Trying out New Clothes in Stable Diffusion-Based Videos

About the author

Picture of Martin Anderson

Martin Anderson

I'm Martin Anderson, a writer occupied exclusively with machine learning, artificial intelligence, big data, and closely-related topics, with an emphasis on image synthesis, computer vision, and NLP.

Share This Post

Though it may not be obvious to the casual observer of the image and video synthesis scene, the fashion industry is funding considerable research into removing the need for people to actually come into stores and try on clothing that they might want to purchase.

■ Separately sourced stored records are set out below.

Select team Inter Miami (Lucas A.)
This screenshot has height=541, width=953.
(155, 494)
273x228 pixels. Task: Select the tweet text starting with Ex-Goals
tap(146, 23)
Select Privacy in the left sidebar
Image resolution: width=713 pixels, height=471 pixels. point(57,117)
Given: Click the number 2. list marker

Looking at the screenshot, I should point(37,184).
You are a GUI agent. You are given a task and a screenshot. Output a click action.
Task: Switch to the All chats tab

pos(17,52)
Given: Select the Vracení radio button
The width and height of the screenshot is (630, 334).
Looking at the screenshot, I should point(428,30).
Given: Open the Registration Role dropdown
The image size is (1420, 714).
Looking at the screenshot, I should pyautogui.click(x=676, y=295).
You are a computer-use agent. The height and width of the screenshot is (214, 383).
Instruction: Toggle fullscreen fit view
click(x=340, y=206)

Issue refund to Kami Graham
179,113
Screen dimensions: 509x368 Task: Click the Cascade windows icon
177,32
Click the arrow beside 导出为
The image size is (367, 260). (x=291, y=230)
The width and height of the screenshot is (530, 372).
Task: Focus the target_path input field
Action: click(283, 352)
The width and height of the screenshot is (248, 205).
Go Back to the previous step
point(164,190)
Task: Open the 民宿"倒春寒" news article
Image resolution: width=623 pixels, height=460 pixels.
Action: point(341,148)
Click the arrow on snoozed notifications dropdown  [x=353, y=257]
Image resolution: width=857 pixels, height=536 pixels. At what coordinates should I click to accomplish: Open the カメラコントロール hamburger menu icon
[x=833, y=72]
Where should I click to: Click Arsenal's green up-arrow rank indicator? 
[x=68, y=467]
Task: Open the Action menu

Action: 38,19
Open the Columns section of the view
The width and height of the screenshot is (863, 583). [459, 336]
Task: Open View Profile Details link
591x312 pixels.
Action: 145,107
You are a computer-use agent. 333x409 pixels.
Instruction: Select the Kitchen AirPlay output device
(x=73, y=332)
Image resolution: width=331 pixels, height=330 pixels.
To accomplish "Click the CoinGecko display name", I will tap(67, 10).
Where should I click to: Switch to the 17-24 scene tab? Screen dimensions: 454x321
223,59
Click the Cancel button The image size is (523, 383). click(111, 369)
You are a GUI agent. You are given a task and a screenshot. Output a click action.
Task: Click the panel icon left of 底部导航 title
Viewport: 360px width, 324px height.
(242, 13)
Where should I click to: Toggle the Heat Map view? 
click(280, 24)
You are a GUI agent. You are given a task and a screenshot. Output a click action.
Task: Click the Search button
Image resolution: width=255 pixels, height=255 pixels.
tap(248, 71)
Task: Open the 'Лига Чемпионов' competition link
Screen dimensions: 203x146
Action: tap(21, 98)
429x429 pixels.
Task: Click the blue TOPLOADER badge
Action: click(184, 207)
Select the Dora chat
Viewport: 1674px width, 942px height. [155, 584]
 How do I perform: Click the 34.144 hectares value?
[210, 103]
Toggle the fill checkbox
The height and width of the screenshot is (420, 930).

Typical output from the vast range of try-on models released into the literature over the last 5-6 years, typified by static image results, and not very different to Photoshop-style output. Source: https://diffuse2choose.github.io/
Typical output from the vast range of try-on models released into the literature over the last 5-6 years, typified by static image results, and not very different to Photoshop-style output. Source: https://diffuse2choose.github.io/

The ‘try-on’ strand of computer vision research is well-funded and well-pursued; but, until lately, has been limited either to static images that show the consumer what they might look like if wearing the potential purchase, or else has provided only rudimentary and quite crude video synthesis systems that cannot handle billowy or non-tight clothing, fails to produce consistent renders, or is unable to reproduce more elaborate new designs in a realistic context.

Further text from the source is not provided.